Diana nada más nacer se dispuso a “hacer las cosas bien”, ayudando a su madre Latona en el complicado parto de su gemelo Apolo. A los 3 años tiene claro lo que quiere para asegurase independencia, pide a su padre Zeus castidad, arco y flechas, una túnica corta, ninfas para acompañarla y el pleno dominio de la naturaleza salvaje.
Ya en estos primeros años podemos apreciar los rasgos del E1 como la búsqueda de autonomía, una autoafirmación y autoconfianza fuertes y la dificultad para someterse a normas que no considera “correctas”; Diana no se deja limitar por las ideas patriarcales sobre lo que las mujeres deben hacer y crea su propia realidad.
Además, el arquetipo de Diana y el E1 se orientan hacia lo correcto y la calidad de su acción, pensando que su valor está en el qué y cómo hacen las cosas: Diana es la diosa de la caza y no puede actuar de forma descuidada así como el E1 busca ser competente, correcto y perseverante; en definitiva ambos se posicionan desde una impecable superioridad.
Diana acude constantemente en ayuda de su madre soltera, en constelaciones nos recordaría la dinámica de “parentalización”: la hija “salva” a mama poniéndosele por encima y presentándose ante el mundo con superioridad, dureza e hiper-responsabilidad.
El E1 puede instalarse en el mismo pedestal actuando desde un código interno claro sobre bien y mal y, desde su ética inquebrantable y su gran rigor moral, castiga a quien viola sus altos principios, se impone y obliga a cumplir.
Desde el pedestal ambos son inaccesibles: poco espacio para lo emocional y estar disponibles para los demás, tampoco abrazan su sensibilidad y vulnerabilidad, cualidades que son más bien despreciadas.

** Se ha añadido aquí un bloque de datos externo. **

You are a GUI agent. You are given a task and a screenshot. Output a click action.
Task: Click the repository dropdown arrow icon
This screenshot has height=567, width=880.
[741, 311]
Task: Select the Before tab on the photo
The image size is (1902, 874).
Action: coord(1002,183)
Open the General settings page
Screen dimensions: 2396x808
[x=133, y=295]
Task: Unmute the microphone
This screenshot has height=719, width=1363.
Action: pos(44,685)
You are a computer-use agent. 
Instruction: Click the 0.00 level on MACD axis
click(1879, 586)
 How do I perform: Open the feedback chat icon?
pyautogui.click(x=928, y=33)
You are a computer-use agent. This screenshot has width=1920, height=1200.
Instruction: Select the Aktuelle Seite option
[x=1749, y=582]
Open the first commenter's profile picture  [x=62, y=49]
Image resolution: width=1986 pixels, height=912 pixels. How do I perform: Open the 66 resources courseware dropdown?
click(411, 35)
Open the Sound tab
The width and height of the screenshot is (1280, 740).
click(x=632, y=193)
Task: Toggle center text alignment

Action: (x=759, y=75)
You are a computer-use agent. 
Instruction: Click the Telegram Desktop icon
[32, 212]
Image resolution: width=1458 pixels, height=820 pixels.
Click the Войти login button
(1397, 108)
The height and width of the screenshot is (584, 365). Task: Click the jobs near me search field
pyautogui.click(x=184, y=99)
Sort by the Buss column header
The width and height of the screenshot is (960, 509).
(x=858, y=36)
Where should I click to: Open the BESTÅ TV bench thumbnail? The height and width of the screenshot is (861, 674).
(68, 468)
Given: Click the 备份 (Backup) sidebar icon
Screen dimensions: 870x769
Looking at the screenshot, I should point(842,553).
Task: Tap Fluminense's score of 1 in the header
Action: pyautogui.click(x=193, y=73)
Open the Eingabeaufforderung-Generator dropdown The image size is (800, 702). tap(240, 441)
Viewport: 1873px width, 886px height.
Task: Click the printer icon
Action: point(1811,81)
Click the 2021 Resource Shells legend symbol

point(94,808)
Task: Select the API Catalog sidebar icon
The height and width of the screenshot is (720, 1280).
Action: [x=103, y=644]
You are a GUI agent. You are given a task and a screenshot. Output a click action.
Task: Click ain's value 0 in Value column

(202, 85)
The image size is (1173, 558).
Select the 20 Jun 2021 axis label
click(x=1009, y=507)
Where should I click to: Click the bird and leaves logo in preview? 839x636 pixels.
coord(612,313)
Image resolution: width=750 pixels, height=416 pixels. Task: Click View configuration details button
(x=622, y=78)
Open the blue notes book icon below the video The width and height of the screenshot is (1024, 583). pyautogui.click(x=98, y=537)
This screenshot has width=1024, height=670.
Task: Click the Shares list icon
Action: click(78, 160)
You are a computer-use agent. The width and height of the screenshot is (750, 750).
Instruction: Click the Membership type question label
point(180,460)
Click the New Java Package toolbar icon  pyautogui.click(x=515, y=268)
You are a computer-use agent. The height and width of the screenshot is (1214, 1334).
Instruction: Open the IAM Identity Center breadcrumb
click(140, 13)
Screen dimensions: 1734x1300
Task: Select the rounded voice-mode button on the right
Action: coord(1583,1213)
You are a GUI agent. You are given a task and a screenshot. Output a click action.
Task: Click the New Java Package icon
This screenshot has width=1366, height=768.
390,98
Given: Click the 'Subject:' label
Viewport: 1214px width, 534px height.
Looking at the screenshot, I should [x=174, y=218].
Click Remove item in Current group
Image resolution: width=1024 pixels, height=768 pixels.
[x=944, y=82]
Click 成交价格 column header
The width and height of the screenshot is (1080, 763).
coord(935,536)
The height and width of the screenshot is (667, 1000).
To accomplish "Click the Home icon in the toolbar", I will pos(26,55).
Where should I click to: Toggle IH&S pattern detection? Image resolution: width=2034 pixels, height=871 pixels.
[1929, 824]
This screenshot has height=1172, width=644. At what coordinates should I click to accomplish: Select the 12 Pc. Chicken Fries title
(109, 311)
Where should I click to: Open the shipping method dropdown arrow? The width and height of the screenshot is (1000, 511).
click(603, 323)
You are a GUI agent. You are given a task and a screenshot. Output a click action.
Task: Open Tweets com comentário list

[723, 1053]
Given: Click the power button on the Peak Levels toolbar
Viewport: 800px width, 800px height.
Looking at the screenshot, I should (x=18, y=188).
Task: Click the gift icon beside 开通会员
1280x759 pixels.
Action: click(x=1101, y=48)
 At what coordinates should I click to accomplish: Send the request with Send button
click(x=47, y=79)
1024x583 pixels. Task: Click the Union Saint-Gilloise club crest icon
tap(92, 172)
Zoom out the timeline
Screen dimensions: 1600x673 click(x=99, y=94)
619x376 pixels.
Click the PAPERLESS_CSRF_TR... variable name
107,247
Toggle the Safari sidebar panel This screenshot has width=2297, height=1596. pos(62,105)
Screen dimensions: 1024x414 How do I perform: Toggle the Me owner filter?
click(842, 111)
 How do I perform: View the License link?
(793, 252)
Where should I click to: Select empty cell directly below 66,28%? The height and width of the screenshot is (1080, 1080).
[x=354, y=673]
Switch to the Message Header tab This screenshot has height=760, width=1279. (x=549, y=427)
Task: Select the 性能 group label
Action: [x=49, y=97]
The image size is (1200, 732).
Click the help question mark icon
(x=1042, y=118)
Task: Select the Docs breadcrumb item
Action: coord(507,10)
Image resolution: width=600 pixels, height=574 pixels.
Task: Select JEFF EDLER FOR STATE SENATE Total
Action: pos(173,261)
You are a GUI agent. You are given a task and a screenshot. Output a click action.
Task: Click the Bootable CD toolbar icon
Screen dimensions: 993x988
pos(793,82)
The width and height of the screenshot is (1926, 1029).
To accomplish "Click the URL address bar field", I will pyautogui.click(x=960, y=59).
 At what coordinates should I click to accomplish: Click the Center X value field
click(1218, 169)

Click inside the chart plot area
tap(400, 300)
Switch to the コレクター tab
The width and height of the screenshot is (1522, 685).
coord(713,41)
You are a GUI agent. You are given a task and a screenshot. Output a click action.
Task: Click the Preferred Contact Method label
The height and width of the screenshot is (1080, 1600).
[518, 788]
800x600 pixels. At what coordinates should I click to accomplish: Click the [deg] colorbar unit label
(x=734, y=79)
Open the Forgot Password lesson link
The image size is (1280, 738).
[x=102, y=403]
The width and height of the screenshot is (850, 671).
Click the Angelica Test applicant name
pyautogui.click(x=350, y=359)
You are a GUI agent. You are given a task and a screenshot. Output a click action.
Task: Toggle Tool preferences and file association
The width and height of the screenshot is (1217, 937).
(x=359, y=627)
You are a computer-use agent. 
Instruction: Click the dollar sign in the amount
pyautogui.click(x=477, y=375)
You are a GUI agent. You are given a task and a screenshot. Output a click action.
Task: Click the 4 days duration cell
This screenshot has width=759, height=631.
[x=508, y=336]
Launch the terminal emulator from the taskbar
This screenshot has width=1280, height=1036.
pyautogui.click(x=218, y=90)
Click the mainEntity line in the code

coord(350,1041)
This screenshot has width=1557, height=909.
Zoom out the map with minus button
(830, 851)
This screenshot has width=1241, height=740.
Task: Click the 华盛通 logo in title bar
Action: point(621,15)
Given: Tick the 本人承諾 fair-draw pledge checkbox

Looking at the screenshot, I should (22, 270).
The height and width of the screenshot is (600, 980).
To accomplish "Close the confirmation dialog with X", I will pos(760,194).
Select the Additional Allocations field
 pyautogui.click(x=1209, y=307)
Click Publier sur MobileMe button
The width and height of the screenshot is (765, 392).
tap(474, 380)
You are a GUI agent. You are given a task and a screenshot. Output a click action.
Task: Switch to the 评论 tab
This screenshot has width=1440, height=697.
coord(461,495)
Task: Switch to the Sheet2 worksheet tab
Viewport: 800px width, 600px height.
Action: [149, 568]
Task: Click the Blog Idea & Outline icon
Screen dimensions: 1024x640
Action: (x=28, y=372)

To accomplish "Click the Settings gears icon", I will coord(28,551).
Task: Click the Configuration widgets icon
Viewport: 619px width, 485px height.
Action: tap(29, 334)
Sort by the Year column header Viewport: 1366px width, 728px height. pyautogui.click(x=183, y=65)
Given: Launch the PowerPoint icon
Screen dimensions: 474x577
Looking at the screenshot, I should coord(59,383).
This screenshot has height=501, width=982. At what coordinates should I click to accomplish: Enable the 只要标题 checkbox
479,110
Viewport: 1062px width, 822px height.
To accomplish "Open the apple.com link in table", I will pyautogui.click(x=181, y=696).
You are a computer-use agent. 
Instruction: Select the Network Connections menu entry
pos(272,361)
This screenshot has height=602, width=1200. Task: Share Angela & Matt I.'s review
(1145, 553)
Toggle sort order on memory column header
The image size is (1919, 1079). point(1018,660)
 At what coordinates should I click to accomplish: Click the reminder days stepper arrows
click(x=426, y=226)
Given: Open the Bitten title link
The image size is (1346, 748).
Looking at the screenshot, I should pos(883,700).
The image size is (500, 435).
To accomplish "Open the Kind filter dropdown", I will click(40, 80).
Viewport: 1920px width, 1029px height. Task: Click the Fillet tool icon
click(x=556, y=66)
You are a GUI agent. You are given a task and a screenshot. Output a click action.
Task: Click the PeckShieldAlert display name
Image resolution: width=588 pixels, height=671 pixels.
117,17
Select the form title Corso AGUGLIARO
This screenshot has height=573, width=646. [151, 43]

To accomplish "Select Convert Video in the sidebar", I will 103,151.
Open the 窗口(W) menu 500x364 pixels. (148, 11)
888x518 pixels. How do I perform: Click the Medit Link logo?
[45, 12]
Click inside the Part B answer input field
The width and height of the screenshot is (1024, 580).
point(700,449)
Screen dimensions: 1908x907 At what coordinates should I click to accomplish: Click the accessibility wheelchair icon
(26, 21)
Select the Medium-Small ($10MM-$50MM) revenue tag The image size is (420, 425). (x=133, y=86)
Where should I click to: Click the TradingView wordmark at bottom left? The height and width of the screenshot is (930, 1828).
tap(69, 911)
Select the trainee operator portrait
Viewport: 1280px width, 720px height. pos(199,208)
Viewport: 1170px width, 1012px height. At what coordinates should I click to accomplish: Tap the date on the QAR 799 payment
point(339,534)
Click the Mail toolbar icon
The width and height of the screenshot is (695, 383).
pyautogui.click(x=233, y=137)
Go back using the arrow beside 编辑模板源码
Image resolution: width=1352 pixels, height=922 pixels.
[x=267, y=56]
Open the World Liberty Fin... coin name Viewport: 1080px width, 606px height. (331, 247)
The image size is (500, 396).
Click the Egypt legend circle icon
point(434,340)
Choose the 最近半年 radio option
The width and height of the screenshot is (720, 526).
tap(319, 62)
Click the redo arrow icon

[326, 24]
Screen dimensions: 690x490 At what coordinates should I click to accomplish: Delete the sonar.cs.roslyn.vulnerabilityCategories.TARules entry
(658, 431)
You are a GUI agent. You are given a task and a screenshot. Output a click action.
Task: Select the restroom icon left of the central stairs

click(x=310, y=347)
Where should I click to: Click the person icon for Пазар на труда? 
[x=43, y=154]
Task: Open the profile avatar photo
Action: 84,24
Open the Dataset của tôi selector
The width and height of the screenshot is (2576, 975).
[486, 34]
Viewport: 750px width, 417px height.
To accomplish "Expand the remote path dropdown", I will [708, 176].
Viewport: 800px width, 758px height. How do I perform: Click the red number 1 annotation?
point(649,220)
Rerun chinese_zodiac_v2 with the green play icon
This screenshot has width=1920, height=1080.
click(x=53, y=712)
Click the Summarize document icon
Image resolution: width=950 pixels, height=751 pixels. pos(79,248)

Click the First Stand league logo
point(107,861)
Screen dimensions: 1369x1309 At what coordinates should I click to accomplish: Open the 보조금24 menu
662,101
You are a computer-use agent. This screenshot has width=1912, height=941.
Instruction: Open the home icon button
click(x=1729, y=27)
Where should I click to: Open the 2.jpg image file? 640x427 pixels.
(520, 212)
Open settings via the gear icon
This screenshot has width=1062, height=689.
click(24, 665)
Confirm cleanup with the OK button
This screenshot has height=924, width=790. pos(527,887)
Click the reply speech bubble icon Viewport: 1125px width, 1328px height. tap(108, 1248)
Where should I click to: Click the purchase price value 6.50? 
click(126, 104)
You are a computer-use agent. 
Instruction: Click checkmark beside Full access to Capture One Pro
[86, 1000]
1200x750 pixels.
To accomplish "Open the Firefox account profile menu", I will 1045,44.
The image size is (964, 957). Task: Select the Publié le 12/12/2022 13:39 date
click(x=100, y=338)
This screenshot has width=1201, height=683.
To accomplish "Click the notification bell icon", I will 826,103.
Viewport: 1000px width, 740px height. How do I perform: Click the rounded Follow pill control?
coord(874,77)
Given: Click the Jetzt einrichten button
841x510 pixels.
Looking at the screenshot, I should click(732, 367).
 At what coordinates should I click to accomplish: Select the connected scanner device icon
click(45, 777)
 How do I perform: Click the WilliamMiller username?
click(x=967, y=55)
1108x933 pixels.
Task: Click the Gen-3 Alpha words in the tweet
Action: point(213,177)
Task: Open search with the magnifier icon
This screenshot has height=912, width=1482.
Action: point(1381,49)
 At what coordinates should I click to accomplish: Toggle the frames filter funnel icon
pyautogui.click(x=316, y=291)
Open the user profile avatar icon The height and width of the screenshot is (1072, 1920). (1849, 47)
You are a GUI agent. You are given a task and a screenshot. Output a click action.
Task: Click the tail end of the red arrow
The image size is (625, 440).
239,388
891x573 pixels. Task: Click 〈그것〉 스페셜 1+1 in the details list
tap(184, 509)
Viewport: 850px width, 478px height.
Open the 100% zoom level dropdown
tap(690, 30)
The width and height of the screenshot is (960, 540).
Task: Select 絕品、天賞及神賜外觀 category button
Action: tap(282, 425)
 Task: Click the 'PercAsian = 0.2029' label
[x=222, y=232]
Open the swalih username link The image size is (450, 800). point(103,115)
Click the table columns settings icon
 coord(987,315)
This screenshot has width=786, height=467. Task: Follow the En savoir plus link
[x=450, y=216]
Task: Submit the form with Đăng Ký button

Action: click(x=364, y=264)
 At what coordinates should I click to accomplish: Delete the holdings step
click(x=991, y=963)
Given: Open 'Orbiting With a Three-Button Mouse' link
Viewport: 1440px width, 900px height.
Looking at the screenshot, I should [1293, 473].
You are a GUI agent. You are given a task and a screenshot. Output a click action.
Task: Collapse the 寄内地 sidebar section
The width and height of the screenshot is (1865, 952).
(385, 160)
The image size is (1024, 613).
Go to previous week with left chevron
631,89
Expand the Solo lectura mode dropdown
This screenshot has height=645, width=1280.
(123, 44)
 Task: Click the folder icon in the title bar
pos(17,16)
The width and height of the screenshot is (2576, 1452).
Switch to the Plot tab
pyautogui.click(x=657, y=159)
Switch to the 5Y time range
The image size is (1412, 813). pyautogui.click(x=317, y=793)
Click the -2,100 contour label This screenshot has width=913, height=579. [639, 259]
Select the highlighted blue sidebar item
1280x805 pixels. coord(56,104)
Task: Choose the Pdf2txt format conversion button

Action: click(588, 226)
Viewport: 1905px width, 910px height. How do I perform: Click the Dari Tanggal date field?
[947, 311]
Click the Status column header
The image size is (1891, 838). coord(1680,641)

El núcleo central de estas personalidades al descentrarse, es la ira que es ciega y destructiva en Diana (para vengarse de Niobe que “insultó” a su madre mata a sus hijas y la transforma en una columna lloriqueante) y que en el E1 se manifiesta con resentimiento, sarcasmo, frustración, critica, corrigiendo y sermoneando para alcanzar su ideal de perfección.
El antídoto para esta vida disciplinada y austera, sin indulgencias, perseverante con la meta es la integración de la diosa Afrodita: abrirse a su vaporosidad, transitar las emociones, conectar con lo nutritivo y lo amoroso hacia dentro y hacia fuera, puede llevar a priorizar el desarrollo ante el castigo, el cuidar las relaciones ante generar sufrimiento y finalmente asentir a todo tal y como está.